/ames_housing

Analysis and price prediction of the Ames Housing Prices data set.

Primary LanguageJupyter Notebook

ames_housing

Analysis and price prediction of the Ames Housing Prices data set.

Blog Post

Purpose

As housing prices continue to raise, making an informed investment is even more important. Many features of houses can be appealing for you as a buyer and for future potential buyers when you decide to sell. The goal of this project was to examine which features contribute to the sale price to help you make a more informed decsiions when buying or preparing to sell a home.

The Ames Housing Data Set

The dataset we will be using to answer this questions was developed by Dean De Cock at Truman State University. Seeking to build a dataset complementary to the Boston Housing Data Set he was trained on, De Cock worked with the City of Ames Iowa who released several years of housing sales data to him. After some loose data preparation he released it to the public for academic use. You can read the whole story in the Original Paper.

The data set includes data on the following aspects of the sale.

  • Location
    • Zoning
    • Streets & Alleys
    • Neighborhood
    • Lot Area & Shape
  • Building
    • Basements & Garages
    • Square Footage
    • Quaility & Condition
    • Materials
    • Ammenities (baths, fireplaces, pools)
  • Meta-Data
    • Functionality
    • Miscellaneous Features
    • Sale Type & Condition (family sale, adjoining land purchase)
    • Sale Date

We can use all of these features to predict the Sale Price of the home. Predicting the price well will give us a sense of the importance of each feature and how much it adds to the price of the home.

Data Preparation

Before training a model on the data it needs to be cleaned, engineered, and standardized.

1. Outliers

Outliers can severly effect how a model estimates coefficients and determines what is important. Some outliers are easy to find such as the one home with non-standard Utilities. Other outliers are more open to interpretation. Above Ground Living Area includes two values at ~4500 and ~5600 square feet which are clearly outliers when GrLivArea is plotted against Sale Price. Another two sales appear appropriately priced for their square footage but also represent a large z-score and were removed. Similar to GrLivArea, LotArea shows several extreme outliers with several sales having lot areas greater than 100,000 square feet (2+ acres!). These four lots were removed from the training data.

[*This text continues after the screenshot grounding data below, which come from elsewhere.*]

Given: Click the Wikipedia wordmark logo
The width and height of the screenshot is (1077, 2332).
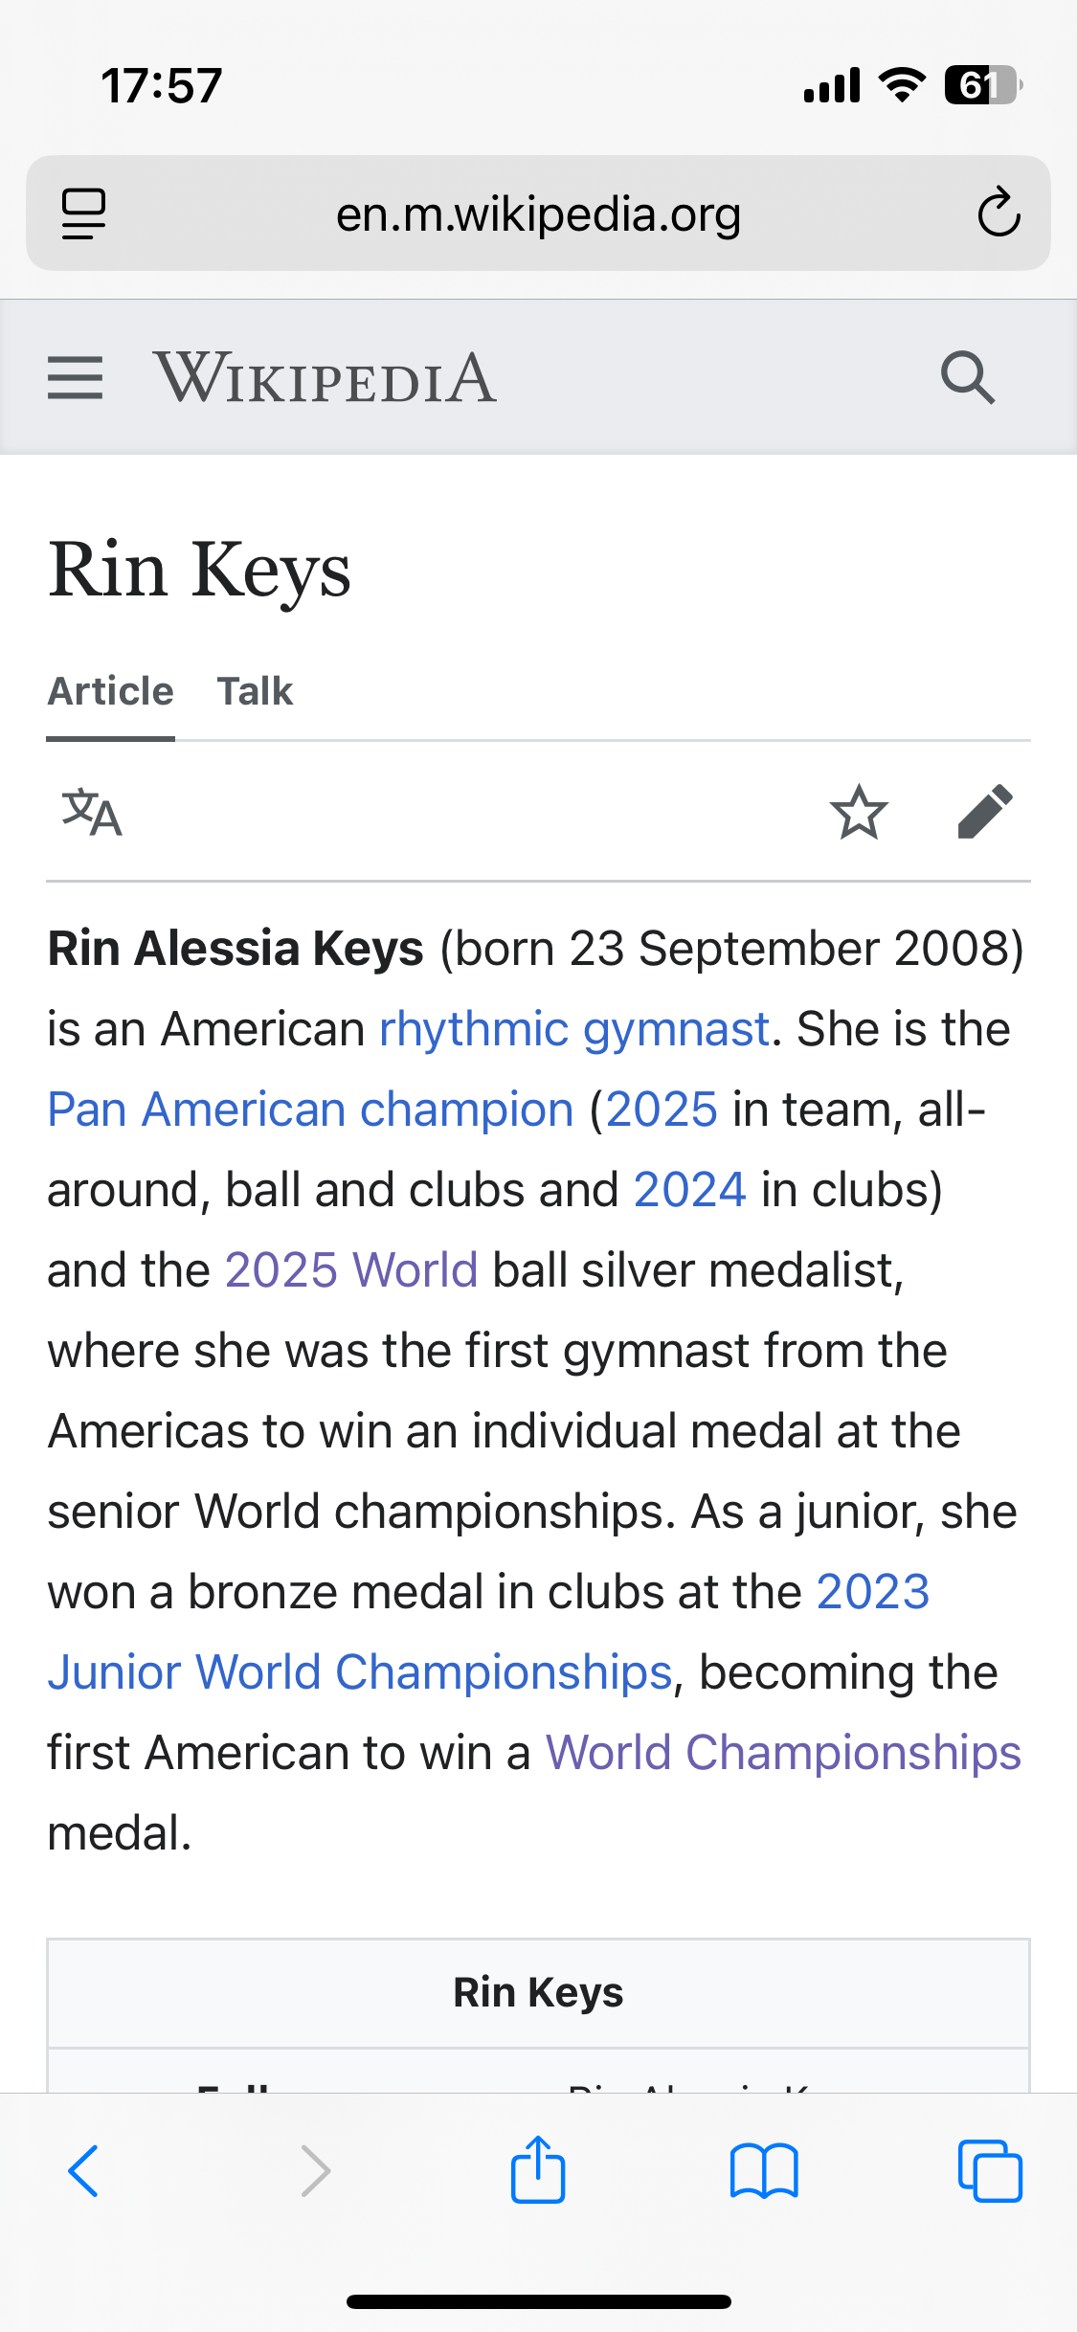Looking at the screenshot, I should pos(325,377).
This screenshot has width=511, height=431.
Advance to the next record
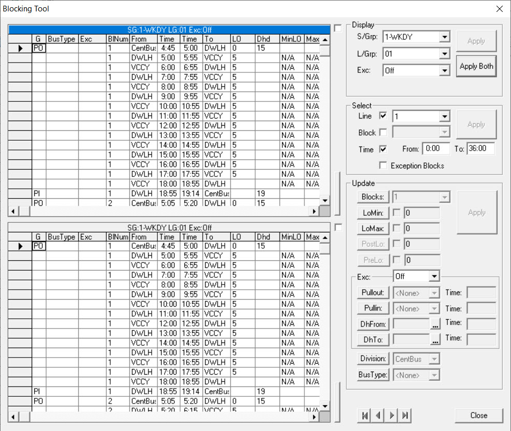point(391,415)
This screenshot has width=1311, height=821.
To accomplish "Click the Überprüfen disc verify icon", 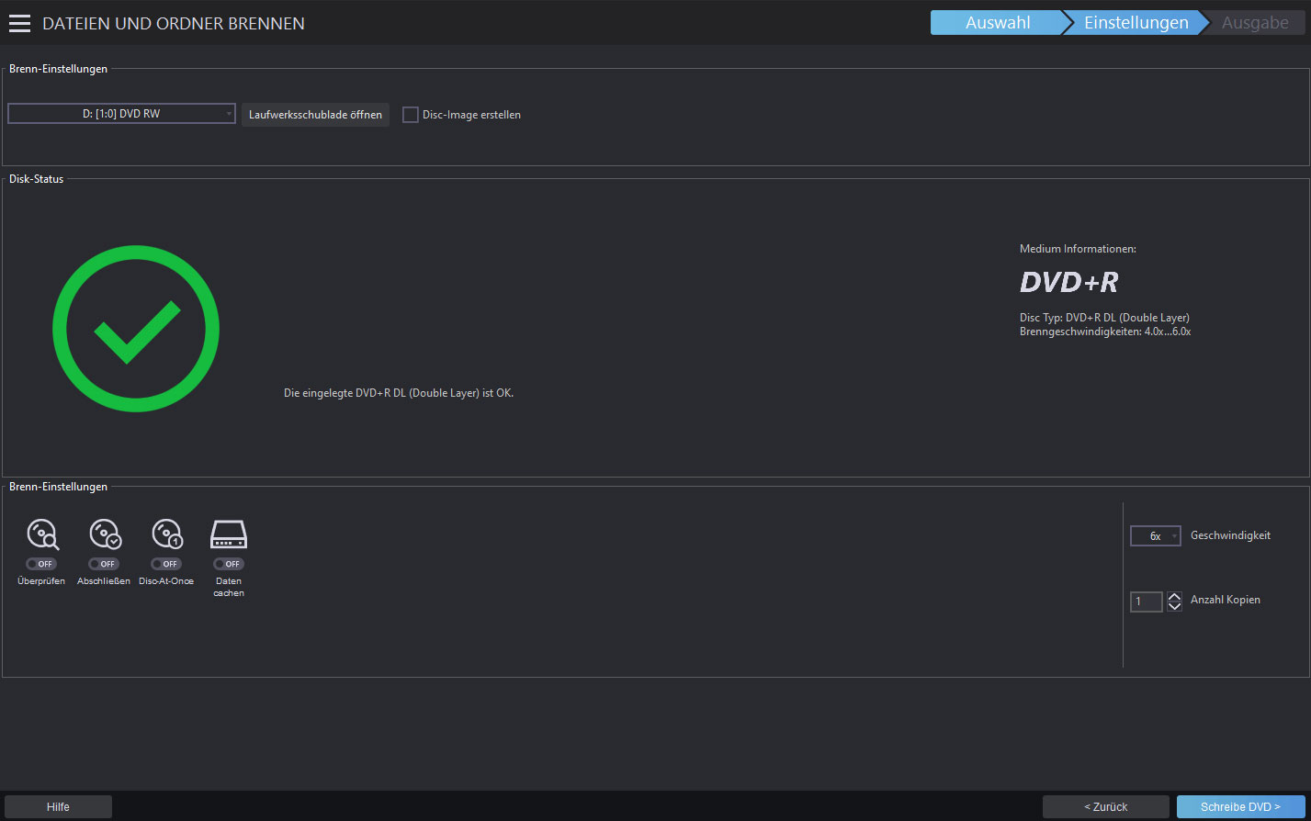I will tap(42, 534).
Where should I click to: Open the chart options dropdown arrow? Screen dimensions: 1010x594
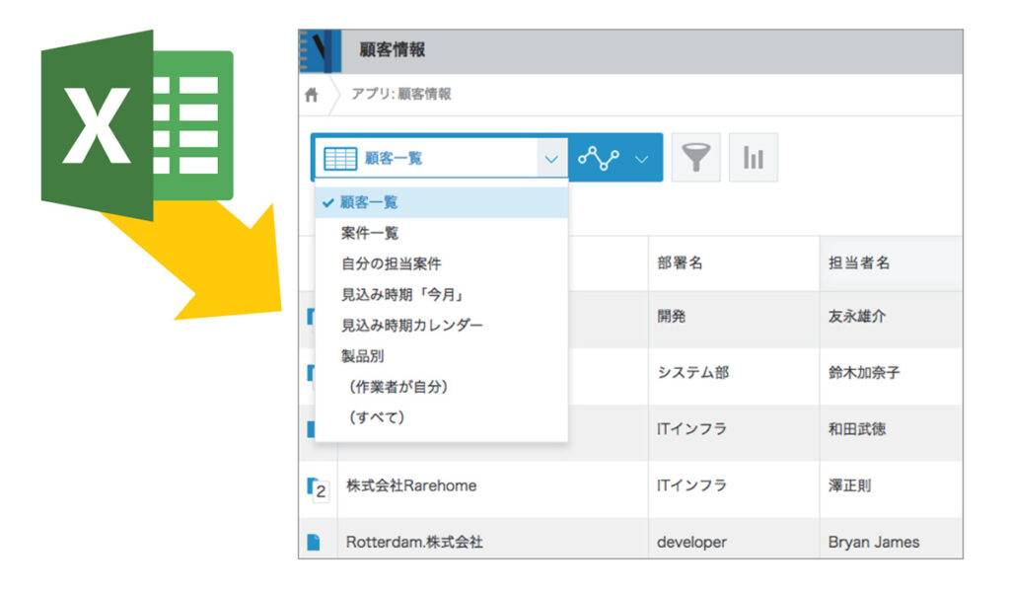coord(639,158)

In total, 9 sales were removed from the data set, less than 1% of the total training data.

2. Null Values

On first glance the data appears to be full of missing values. All but 7 values are missing from PoolQC, many houses are missing information about their basements, garages, alleys, and fences. However, by examining the provided data key it becomes obvious that most of these missing values are intentional. Most PoolQC values are null because most houses lack a pool. The same is true for basements, garages, fences, and alleys.

When this intentional missingness is corrected only three features display missing information: LotFrontage (n=259), MasVnrType (n=8), and Electrical (n=1).

Electrical was imputed with the mode of the feature. MasVnrType was imputed to "None". LotFrontage was imputed by the intersection of Neighborhood and LotConfig. This is based on the planned nature of mid-west towns. Most construction follows a top-down approach leaving features like LotArea & LotFrontage standardized across Neighborhoods. The LotConfig supplies important information as well, a house on a cul-de-sac has much less frontage than a house on a corner lot.

3. Data Types and Misspellings

Some features which appear as numbers are actually categories, MSSubClass appears as a number but actually represents discrete categories.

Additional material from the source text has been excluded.